Ok... if you have a completely static black hole (as in not moving, not rotating, etc.), is the Swartzchild Radius the event horizon radius? Wikipedia seemed to imply that but didn't really say it.

Posted

Yes. Except perhaps for the fact that the schwarzschild-radius is a "distance" while the event horizont is the "sphere" created by that radius.

  • 2 weeks later...
Posted

there's a little bit more to it than that, though.

 

every celestial body has a schwarzschild radius, hypothetically. it is the size (proportional to its mass) at which that body becomes a black hole. for instance, the sun has a schwarzschild radius of about 3 km.

Posted
Ok... if you have a completely static black hole (as in not moving, not rotating, etc.), is the Swartzchild Radius the event horizon radius? Wikipedia seemed to imply that but didn't really say it.

 

BobbyJoe now everything seems thoroughly answered, can I add an irrelevant observation (comes of liking the English language and its relatives)

 

SCHILD means SHIELD (thanks to Atheist for correction!)

 

It could be the sign for an inn or shopkeeper, hung out LIKE a shield.

 

Anyway the German word is pronounced rather like "shield" or more exactly SHILD, as we might spell it.

 

And in English we have this word SWARTHY which is related to the german word for BLACK which is schwarz

 

So if you want to say "BLACK SHIELD" you might say

 

schwarz schild

 

 

Odd coincidence that this image should be connected with the mathematical model of a black hole with its round event horizon---itself a kind of dark impenetrable shield (but shielding from passage outwards, not inwards)

 

EDIT: THANKS AGAIN TO ATHEIST FOR CORRECTING DUMB WORD ERROR that I made earlier!

Posted

Martin, I´m afraid I have to disapoint you at least once (maybe twice, dunno if you were just making fun or if you really don´t know what the Schwarzschild radius is named after):

 

Nr.1)

SCHILD means FOREHEAD

No. "Schild" means either "shield" ("der Schild") od "sign" ("das Schild"). "Forehead" is "Stirn" in german.
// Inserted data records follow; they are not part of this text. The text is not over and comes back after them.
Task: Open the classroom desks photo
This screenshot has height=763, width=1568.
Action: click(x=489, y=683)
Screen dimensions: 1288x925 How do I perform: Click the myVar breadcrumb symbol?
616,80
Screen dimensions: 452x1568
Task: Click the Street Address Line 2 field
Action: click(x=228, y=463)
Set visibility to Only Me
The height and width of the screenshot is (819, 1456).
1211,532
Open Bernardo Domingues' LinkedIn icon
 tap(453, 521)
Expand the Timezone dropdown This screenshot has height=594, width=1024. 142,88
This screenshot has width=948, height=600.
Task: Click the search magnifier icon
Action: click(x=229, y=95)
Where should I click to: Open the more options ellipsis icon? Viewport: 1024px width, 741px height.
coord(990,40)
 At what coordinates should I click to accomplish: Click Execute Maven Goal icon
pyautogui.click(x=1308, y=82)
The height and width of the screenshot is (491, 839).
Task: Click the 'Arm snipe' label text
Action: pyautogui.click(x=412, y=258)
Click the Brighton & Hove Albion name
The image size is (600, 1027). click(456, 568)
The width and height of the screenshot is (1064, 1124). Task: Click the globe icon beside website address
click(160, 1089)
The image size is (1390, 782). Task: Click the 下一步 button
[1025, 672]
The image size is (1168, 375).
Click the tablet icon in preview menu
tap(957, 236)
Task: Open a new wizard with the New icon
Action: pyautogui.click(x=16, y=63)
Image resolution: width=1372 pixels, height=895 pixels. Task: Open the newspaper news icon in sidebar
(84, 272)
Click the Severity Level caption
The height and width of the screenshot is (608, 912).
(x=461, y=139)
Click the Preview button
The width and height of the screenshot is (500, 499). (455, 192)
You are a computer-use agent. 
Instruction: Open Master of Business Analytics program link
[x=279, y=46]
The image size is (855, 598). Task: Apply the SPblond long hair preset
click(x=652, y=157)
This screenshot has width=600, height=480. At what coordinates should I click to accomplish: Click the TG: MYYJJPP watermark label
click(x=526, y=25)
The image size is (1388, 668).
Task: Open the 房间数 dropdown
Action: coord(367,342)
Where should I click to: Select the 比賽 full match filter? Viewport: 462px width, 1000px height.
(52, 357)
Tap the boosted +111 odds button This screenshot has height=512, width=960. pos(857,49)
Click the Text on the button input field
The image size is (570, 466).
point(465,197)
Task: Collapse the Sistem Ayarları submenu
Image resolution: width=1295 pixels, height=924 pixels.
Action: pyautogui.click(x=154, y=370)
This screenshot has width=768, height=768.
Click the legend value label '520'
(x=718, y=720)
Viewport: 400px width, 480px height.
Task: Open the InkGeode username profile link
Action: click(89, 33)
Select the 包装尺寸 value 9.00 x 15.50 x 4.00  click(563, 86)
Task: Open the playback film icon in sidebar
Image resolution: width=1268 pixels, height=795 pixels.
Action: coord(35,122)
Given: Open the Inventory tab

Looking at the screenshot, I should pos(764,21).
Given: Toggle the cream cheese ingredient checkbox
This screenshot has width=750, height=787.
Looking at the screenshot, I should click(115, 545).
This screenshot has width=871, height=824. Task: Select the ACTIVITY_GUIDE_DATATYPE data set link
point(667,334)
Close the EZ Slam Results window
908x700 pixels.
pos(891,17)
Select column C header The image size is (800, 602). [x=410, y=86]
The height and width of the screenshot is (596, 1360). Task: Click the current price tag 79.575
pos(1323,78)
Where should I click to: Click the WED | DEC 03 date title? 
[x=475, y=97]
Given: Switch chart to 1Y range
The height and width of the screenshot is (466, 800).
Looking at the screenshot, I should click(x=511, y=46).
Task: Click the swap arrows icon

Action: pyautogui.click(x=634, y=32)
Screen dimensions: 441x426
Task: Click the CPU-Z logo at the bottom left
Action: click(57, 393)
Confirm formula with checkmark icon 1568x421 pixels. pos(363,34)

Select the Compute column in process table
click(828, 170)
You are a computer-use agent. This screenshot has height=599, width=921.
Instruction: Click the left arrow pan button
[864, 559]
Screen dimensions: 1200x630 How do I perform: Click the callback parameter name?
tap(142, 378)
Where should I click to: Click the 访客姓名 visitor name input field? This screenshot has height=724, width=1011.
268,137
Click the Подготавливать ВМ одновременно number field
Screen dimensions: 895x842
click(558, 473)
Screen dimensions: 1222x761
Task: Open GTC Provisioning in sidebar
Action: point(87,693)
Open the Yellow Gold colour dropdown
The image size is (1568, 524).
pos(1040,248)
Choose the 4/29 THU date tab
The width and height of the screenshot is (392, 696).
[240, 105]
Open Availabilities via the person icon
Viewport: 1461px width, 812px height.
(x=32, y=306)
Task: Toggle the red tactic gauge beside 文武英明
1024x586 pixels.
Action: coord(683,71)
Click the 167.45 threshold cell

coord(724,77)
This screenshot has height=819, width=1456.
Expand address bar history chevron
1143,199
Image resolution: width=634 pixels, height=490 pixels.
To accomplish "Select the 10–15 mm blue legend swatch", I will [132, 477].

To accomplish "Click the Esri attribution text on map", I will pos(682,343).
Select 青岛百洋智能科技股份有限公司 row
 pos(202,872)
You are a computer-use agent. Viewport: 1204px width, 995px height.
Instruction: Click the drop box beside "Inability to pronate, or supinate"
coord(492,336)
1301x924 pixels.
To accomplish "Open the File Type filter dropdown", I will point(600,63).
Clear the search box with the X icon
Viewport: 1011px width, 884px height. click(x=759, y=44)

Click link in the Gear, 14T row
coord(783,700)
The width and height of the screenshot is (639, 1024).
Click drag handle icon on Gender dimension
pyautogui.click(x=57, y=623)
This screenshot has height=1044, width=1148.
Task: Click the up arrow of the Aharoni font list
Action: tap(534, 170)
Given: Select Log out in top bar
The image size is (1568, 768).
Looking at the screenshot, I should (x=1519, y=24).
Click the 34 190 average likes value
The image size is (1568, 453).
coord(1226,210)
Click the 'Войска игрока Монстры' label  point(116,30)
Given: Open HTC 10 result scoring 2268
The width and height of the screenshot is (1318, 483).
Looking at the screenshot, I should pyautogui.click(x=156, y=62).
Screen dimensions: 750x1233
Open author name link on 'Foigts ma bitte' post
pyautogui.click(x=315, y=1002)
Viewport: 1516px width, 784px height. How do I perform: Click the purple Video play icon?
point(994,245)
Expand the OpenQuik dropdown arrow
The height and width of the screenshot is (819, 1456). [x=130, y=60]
You point about "Schwarz" is correct but it´s rather a coincidence because:

 

Possible Nr.2)

The whole thing is named after this guy: http://en.wikipedia.org/wiki/Schwarzschild

Posted
...

 

Possible Nr.2)

The whole thing is named after this guy: http://en.wikipedia.org/wiki/Schwarzschild

 

I am not disappointed a bit! very glad you corrected me about that German word, Atheist.

 

I did already know a little about Karl Schwarz Schild, but was glad to see the Wiki article about him.

 

Actually a UK site of mathematician biographies may be better than Wiki in this case:

http://www-groups.dcs.st-and.ac.uk/~history/Mathematicians/Schwarzschild.html

 

From this page one sees that he had a huge moustache, and was already partly bald in this picture and so a forehead looking like a lightbulb.

 

One of my favorites of that period is Alex Friedmann of Saint Petersburg. An intellectual (we still use his cosmological model---the Friedmann equations) but also a daring baloonist!